The gradient always points uphill.

To minimize loss, we move in the opposite direction.


Implementing Numerical Gradient

To compute gradients numerically, we slightly perturb each parameter.

Implementation:

def numerical_gradient(f, params, h=1e-6):
    grad = [0.0] * len(params)

    for i in range(len(params)):
        original = params[i]

        params[i] = original + h
        f_plus = f(params)

        params[i] = original - h
        f_minus = f(params)

        grad[i] = (f_plus - f_minus) / (2 * h)

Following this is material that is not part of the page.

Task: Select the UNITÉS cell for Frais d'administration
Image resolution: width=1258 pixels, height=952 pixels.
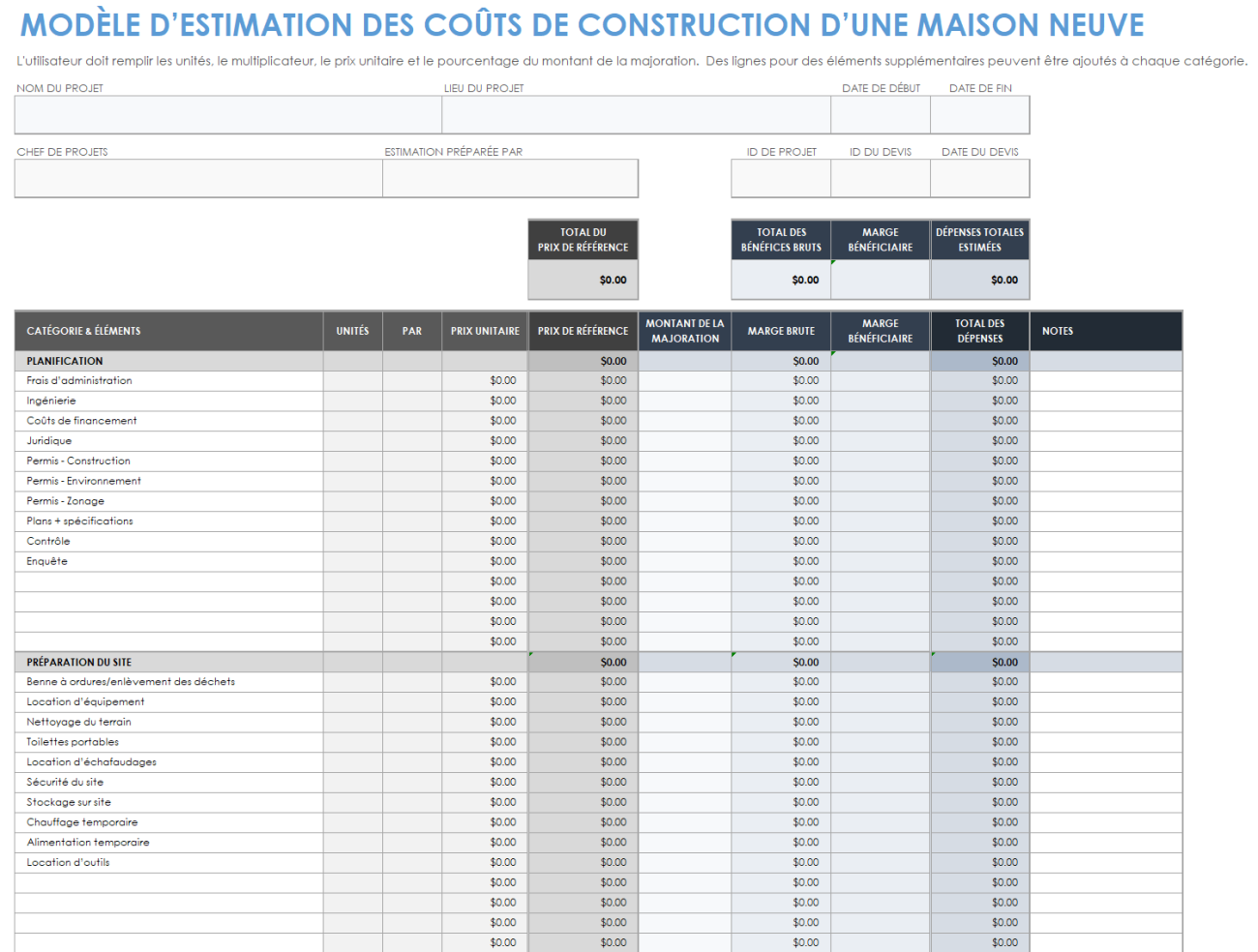Action: pos(352,380)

        params[i] = original

    return grad

This works for any function, regardless of complexity.


Part 3 — Gradient Checking

When implementing machine learning algorithms manually, it is very easy to make mistakes.

Gradient checking helps verify correctness.

Steps:

  1. Compute analytical gradient
  2. Compute numerical gradient
  3. Compare them

Relative Error Formula

To compare gradients we compute:

\[ \text{Relative Error} = \frac{|g_{analytic}-g_{numeric}|} {\max(|g_{analytic}|,|g_{numeric}|)} \]

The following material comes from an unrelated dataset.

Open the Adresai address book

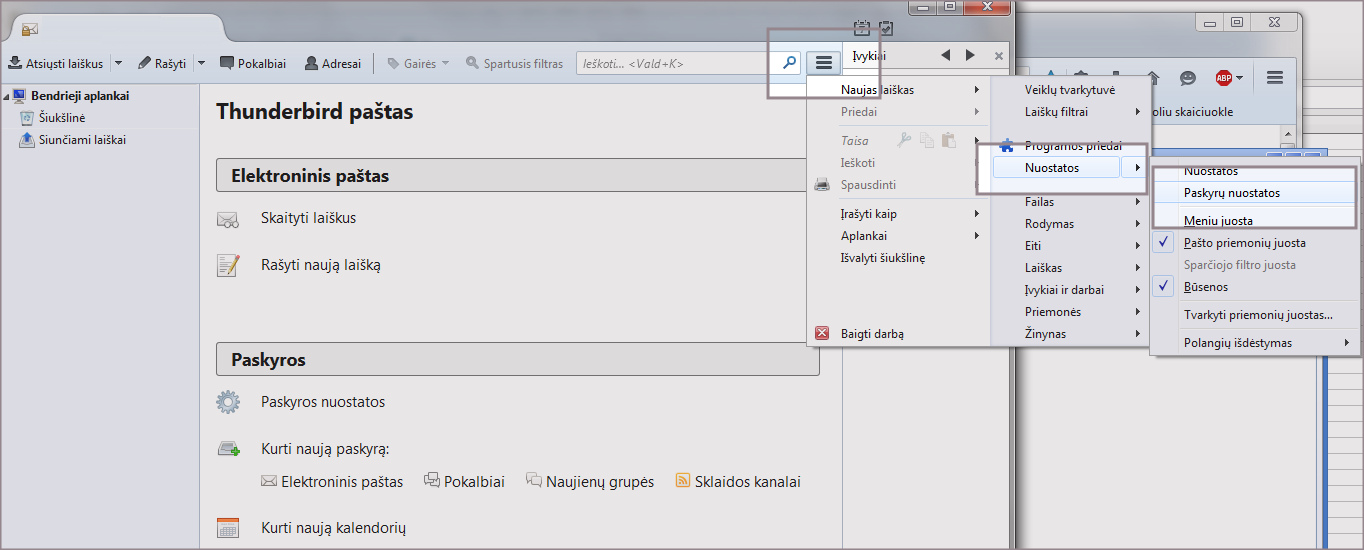click(x=332, y=63)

If the error is small (e.g. (10^{-6})), the gradients match.

Implementation:

rel_error = abs(ga - gn) / max(abs(ga), abs(gn), 1e-12)

Part 4 — Linear Regression Gradient

Linear regression model:

\[ y = wx + b \]

Loss function: Mean Squared Error

\[ L = \frac{1}{N}\sum (wx + b - y)^2 \]

Analytical Gradients

Weight gradient:

\[ \frac{\partial L}{\partial w} = \frac{2}{N}\sum (wx + b - y)x \]

Bias gradient:

\[ \frac{\partial L}{\partial b} = \frac{2}{N}\sum (wx + b - y) \]

I implemented this directly in Python.

Gradient checking confirms that the analytical and numerical gradients match.


Part 5 — Neural Network Gradient

Finally, I applied gradient checking to a tiny neural network.

Architecture:

Input → Linear Layer → Sigmoid → Binary Cross Entropy Loss

Sigmoid Function

\[ \sigma(z) = \frac{1}{1+e^{-z}} \]

It converts any real number into a value between 0 and 1.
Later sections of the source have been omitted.